フルサト・マルカHD Research Memo(1):機械・工具と建設資材が主力の技術商社

配信元:フィスコ
投稿:2024/03/15 13:51
*13:51JST フルサト・マルカHD Research Memo(1):機械・工具と建設資材が主力の技術商社 ■要約

フルサト・マルカホールディングス<7128>は、フルサト工業(株)と(株)マルカが2021年10月に共同株式移転の方法によって設立した持株会社である。機械・工具や建設資材を主力とする技術商社としてグループのシナジーを高め、他にはない独自の解決策を生み出すユニーク・ソリューション・カンパニーを目指している。また、グループ全体のサービスや商品を統括するブランドを「UNISOL(ユニソル)」(ユニーク(UNIQUE)とソリューション(SOLUTIONS)を組み合わせた造語)とした。

1. 「モノづくり」市場におけるソリューション力が強み
セグメント区分は機械・工具、建設資材、建設機械、IoTソリューション(従来のセキュリティを2023年12月期より名称変更)の4区分としている。機械・工具は単なる機械・工具の仕入・卸売ではなく、国内外の「モノづくり」市場において産業機械・工具類などを幅広く提供し、それらを組み合わせて顧客の生産ラインの省力化・省エネ化・効率化を実現する提案・設計・構築力、特に顧客の生産現場の課題を顕在化させて解決策を提案するソリューション力などを強みとしている。さらにAI・センシング・クラウドなど、先端テクノロジーを駆使したスマートファクトリーにも対応して「モノづくり」現場を幅広くサポートしている。建設資材は国内の鉄骨建築と工場配管の市場を中心に、鉄構資材・配管資材などの製造・販売を展開している。特に、倉庫・工場などの鉄骨建築の骨組みに使用される自社製造製品のフルブレースなどが高い市場シェアを誇っている。建設機械は高所作業車や油圧ショベルなどの建設機械の販売・レンタルを展開しており、高所作業車をオペレーター(操縦者)付きでレンタルしていることなどを特徴としている。IoTソリューションは防犯・監視カメラなどセキュリティ機器販売・システム導入などを展開している。従来は機器販売が中心だったが、トータルソリューションを推進するとともに、モニタリングやセンシングなどIoT分野へ領域を広げ、グループとして注力しているスマートファクトリー事業において重要な役割を担っている。
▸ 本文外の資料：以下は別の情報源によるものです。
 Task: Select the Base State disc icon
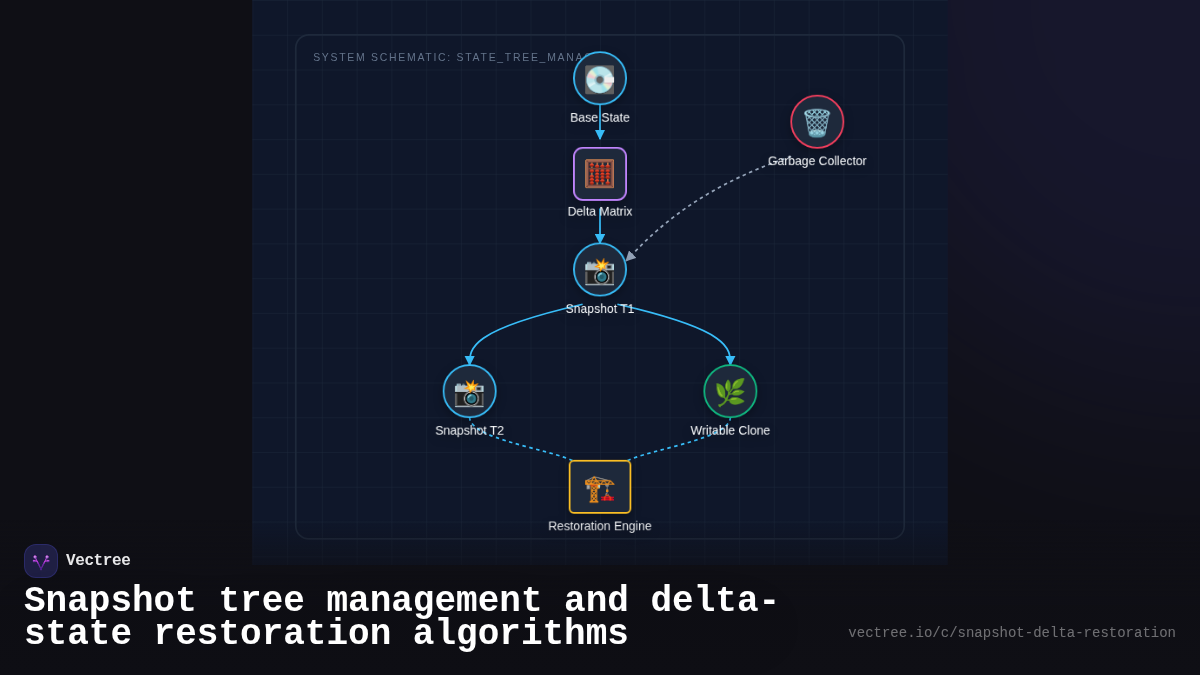click(599, 77)
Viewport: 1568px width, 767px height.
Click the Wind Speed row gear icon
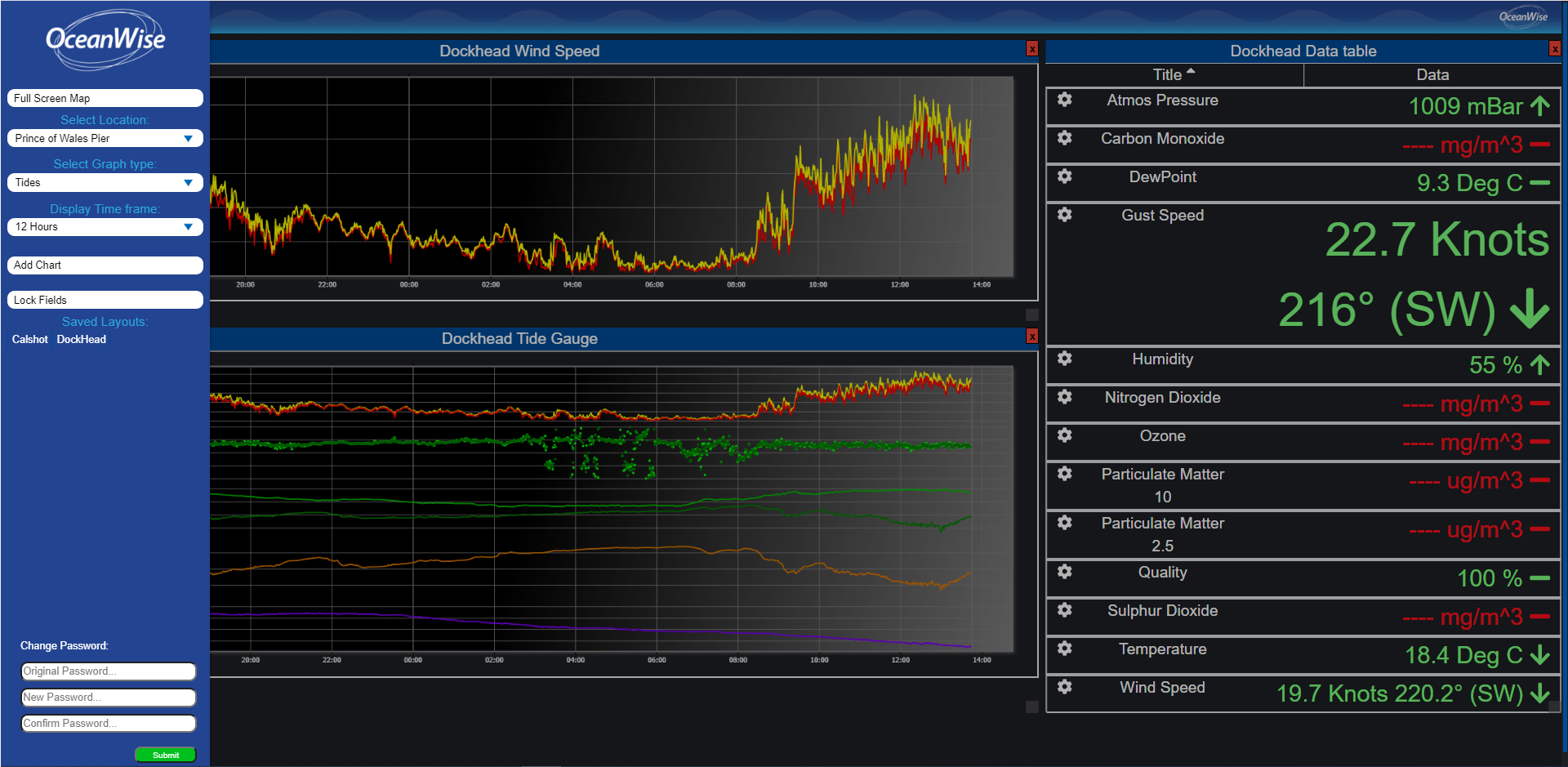click(x=1064, y=687)
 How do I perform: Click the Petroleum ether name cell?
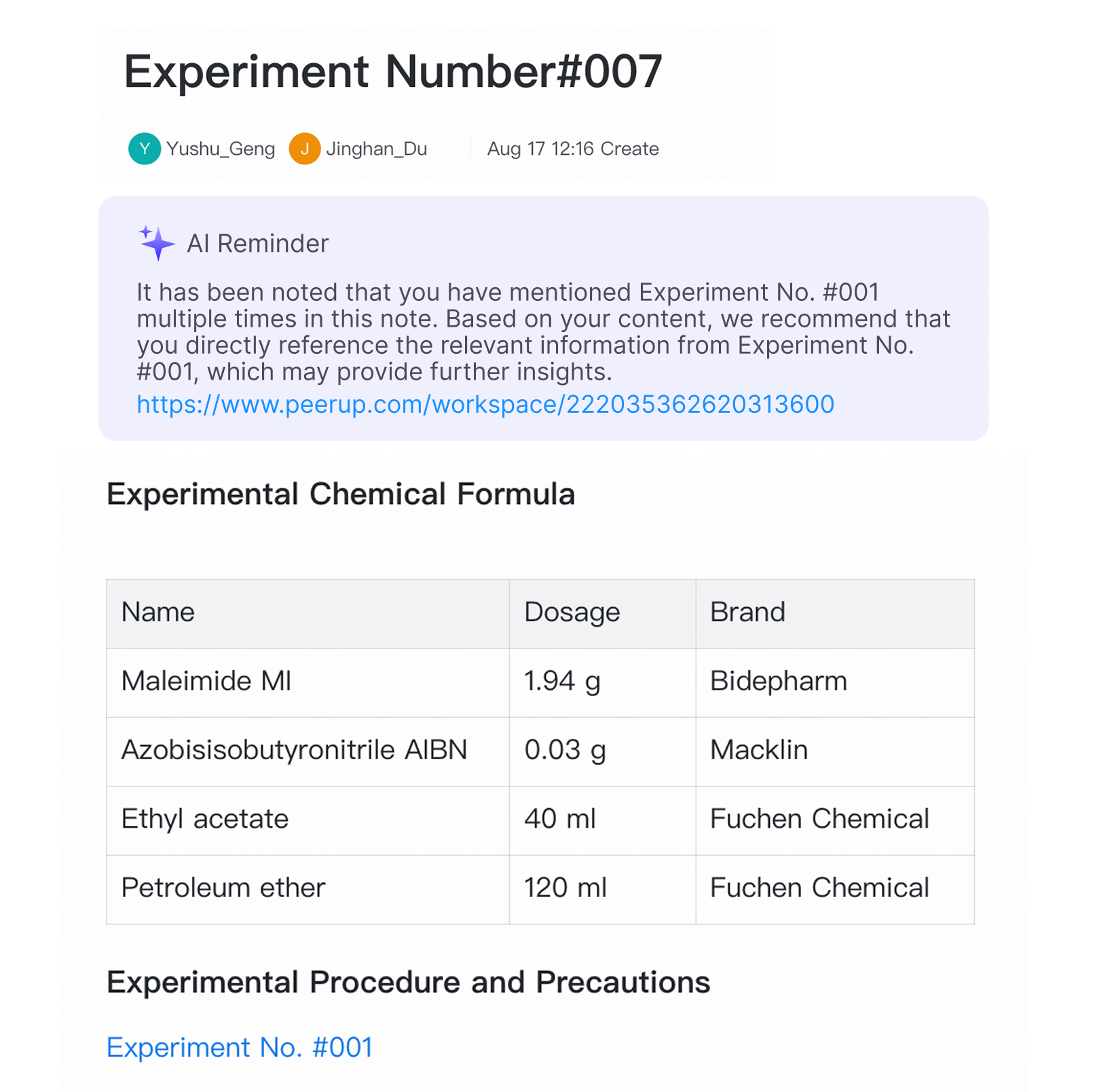point(223,888)
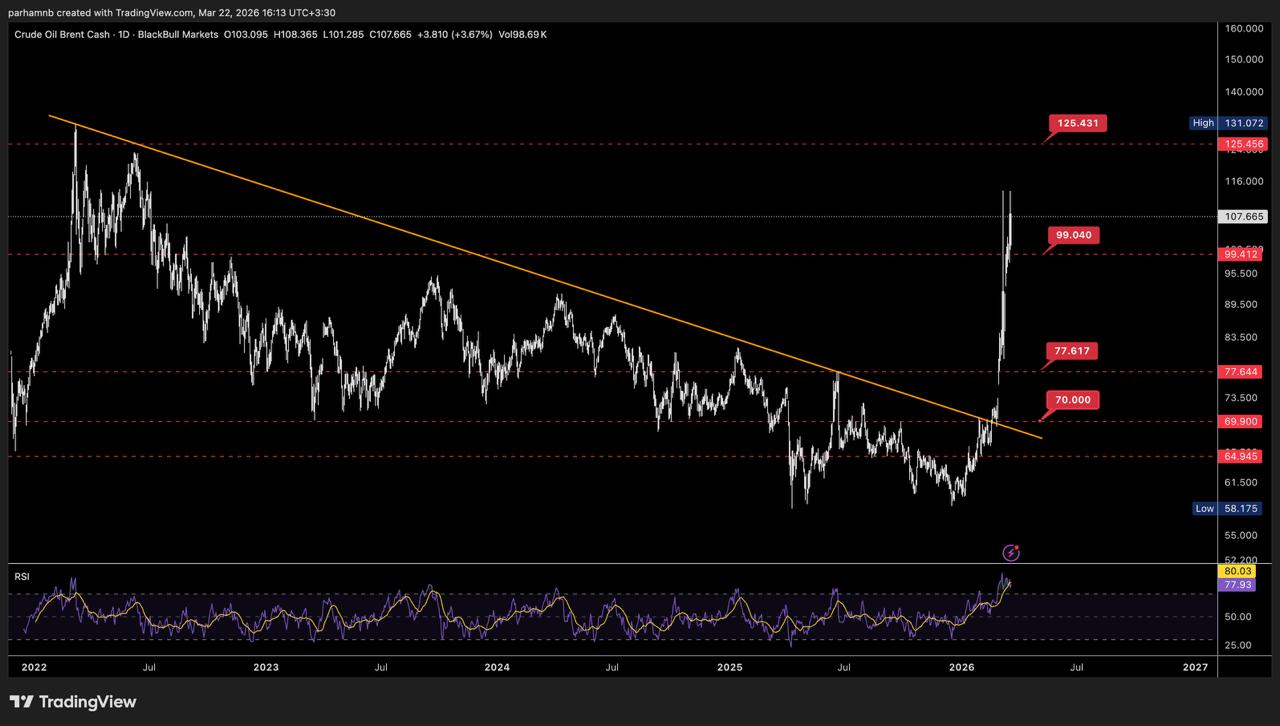Click the 2024 label on time axis
The height and width of the screenshot is (726, 1280).
click(497, 666)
2. 2023年12月期は小幅営業・経常減益となったがおおむね計画水準で着地
2023年12月期の連結業績は、売上高が前期比6.5%増の172,980百万円、営業利益が同3.2%減の5,705百万円、経常利益が同5.7%減の6,652百万円、親会社株主に帰属する当期純利益が同3.7%増の4,698百万円と小幅営業・経常減益となった。下期に入って事業環境がやや悪化したため建設資材の生産稼働率が低下したことに加え、資材・エネルギー価格上昇や競争激化も影響して売上総利益率が低下した。さらに、人員増や処遇改善による人件費の増加、行動制限緩和による旅費・交通費の増加、物流費の増加なども影響した。ただし主力の機械・工具の堅調推移が牽引し、おおむね前回予想(2023年8月8日付で上方修正、売上高171,000百万円、営業利益6,000百万円、経常利益6,830百万円、親会社株主に帰属する当期純利益4,700百万円)の水準で着地した。なお営業利益の前期比190百万円減の要因分析は、売上増加が同1,709百万円増、利益率低下が同993百万円減、営業費が同25百万円増、人的資本投資(人件費等)が同435百万円増、経費が同446百万円増だったとしている。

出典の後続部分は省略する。